Calgary community leaders tackle radicalization and Islamophobia

By Devin Heroux & Nazim Baksh
CBC News | March 31, 2017

Government and community leaders along with police and youth workers are making a serious push in Calgary to combat what many describe as a rise in Islamophobia and the potential threat of radicalization.

“We’re not immune to hatred here in Canada or in Calgary,” said Calgary Mayor Naheed Nenshi.

Nenshi said there is an increase in religious bigotry of all kinds, not only in Calgary but across the country, and the consequences of it can have a devastating effect on any community.

. . .

But Amira Elghawaby says not all young Muslims living in Calgary experience that same level of safety described by the mayor.

Elghawaby works with the National Council of Canadian Muslims and travels across the country conducting workshops on Islamophobia.
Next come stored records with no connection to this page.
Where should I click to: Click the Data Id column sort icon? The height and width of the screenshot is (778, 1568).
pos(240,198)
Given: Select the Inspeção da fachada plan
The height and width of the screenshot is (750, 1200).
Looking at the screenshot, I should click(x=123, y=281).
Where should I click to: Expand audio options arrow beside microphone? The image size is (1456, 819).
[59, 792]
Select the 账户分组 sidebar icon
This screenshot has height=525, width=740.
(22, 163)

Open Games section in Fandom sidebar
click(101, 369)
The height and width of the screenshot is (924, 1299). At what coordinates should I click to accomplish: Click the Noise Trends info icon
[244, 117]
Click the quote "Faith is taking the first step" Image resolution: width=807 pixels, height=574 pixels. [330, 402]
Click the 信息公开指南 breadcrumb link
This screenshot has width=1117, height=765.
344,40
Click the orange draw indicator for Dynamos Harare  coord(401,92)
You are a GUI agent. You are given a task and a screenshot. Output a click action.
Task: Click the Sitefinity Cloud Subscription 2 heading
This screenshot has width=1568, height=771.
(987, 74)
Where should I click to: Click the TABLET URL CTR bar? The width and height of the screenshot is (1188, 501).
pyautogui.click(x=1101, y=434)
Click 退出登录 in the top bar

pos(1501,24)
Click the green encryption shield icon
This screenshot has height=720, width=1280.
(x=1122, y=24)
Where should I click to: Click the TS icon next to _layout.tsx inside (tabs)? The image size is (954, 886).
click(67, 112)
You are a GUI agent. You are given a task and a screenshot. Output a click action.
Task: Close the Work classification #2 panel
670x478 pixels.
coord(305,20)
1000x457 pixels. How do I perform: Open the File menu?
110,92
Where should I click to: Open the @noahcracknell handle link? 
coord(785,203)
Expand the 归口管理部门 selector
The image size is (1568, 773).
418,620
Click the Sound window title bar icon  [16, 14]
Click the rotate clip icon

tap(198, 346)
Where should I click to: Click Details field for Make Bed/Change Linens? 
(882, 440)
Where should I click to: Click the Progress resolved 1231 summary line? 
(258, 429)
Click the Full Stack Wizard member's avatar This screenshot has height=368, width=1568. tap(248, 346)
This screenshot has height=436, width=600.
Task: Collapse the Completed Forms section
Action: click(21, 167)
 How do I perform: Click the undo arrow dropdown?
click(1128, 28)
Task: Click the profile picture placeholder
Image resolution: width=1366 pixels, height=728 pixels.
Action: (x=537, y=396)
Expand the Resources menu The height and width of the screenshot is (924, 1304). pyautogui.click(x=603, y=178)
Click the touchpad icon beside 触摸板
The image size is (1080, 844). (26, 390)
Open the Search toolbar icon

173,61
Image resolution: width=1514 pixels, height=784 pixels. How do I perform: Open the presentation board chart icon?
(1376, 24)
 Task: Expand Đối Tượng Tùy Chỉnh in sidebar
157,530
In Calgary, she said, she heard a troubling theme.

“I spoke to a lot of young Calgary Muslims and was a little disheartened hearing that they do get harassed at school at times or in some of the public spaces in the city,” Elghawaby said.

Elghawaby said many Muslims across the country are still reeling from the Quebec City mosque attack.

“It’s created a sense of shame about their religion and identity,” she said.

“It is weighing on our young people and it’s that young generation we need to pay attention to and build that resilience.”